Lastly, consider the animals themselves. Not once have I seen a single cow at one of these mammoth farms let free to roam in the fields under the sun. Instead, these creatures are treated as milk machines and chained by the thousands to iron rails for the unimaginable entirety of their foreshortened lives. (The natural life span of a cow, it should be noted, is 15 to 20 years, not five.). Put as charitably as I can, this is not only unsustainable, it is deeply and disturbingly inhumane and a stain not only on Vermont’s carefully cultivated image of agrarian harmony but on the very soul of our state itself.
None of this is to suggest that the steps our state’s factory farms are taking toward a better brand of agriculture are anything but commendable, especially in light of the costs involved and the essential challenges inherent in farming itself. But that’s the point: They’re just steps when at this late point in the climate game we need to go big or go extinct.

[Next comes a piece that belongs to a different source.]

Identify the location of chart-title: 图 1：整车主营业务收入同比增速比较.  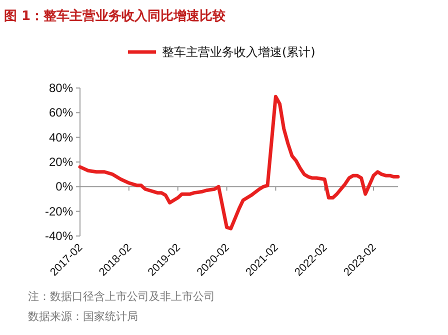
(116, 16).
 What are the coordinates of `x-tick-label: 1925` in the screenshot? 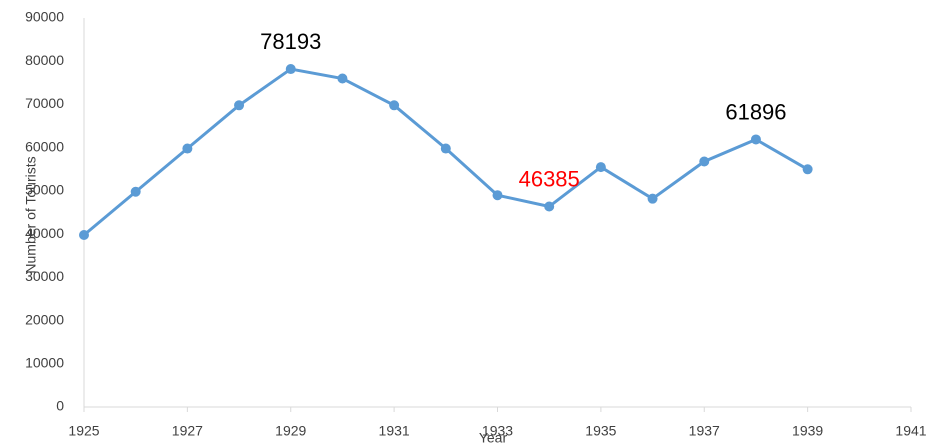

The only viable solution to factory farming’s unsustainable systems lies in rethinking our personal food choices and literally retooling agriculture from the ground up to meet that new paradigm, one that demands far fewer cows and much less dairy, and many more vegetables, legumes and other arguably healthier and more sustainably-producible foods. (Here’s a question to consider: How many people could Addison County feed if it wasn’t feeding cows?)
Biodigesters, computer-assisted micromanagement, and all the rest are useful tools, but they only treat the symptoms and not the underlying issue. The biggest sustainability problem facing dairy farmers lies not in how they produce but in what they produce. And that means that agriculture’s sustainability problem isn’t really agriculture’s alone. It’s everybody’s. And until we all change what we ask our farming neighbors to grow, I fear neither they nor us will ever reap a harvest of legitimate sustainability.